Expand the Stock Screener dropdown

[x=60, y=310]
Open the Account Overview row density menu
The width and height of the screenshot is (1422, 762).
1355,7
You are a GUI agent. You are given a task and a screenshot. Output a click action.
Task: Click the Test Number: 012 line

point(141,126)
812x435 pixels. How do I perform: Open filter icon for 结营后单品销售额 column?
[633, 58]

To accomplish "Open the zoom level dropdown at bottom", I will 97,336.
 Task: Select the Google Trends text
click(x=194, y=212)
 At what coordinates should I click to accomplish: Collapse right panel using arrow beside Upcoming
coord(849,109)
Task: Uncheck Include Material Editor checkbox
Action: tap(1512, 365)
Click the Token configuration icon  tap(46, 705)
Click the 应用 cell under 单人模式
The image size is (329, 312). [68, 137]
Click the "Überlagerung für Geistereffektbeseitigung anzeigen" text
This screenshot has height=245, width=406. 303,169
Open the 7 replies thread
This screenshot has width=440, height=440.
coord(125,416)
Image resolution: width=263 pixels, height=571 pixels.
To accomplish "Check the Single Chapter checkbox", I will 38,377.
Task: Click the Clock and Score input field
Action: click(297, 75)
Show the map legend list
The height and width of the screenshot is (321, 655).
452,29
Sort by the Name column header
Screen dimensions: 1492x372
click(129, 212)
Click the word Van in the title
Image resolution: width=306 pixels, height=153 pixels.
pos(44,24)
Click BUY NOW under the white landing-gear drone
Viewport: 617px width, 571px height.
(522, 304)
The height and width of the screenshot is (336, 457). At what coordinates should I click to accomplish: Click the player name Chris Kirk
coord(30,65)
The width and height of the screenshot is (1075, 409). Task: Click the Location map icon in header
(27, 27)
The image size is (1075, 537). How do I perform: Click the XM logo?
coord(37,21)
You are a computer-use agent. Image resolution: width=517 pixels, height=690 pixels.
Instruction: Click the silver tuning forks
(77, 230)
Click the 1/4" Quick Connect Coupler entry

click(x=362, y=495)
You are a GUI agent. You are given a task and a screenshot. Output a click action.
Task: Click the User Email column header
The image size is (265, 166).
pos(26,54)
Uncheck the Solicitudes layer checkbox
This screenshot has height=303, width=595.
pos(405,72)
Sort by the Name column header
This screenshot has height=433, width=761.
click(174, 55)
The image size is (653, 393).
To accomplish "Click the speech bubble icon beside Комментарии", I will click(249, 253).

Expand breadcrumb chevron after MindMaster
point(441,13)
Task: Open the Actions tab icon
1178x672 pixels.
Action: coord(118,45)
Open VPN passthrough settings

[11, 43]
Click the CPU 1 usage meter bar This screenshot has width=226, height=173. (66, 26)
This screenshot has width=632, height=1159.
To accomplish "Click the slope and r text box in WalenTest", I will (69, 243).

•••

Which lines run from the one containing "Instruction: Click the silver tuning forks" to the final line of the entries? Return those lines exactly, and only those.

[TASK SOLUTION]
Instruction: Click the silver tuning forks
(77, 230)
Click the 1/4" Quick Connect Coupler entry

click(x=362, y=495)
You are a GUI agent. You are given a task and a screenshot. Output a click action.
Task: Click the User Email column header
The image size is (265, 166).
pos(26,54)
Uncheck the Solicitudes layer checkbox
This screenshot has height=303, width=595.
pos(405,72)
Sort by the Name column header
This screenshot has height=433, width=761.
click(174, 55)
The image size is (653, 393).
To accomplish "Click the speech bubble icon beside Комментарии", I will click(249, 253).

Expand breadcrumb chevron after MindMaster
point(441,13)
Task: Open the Actions tab icon
1178x672 pixels.
Action: coord(118,45)
Open VPN passthrough settings

[11, 43]
Click the CPU 1 usage meter bar This screenshot has width=226, height=173. (66, 26)
This screenshot has width=632, height=1159.
To accomplish "Click the slope and r text box in WalenTest", I will (69, 243).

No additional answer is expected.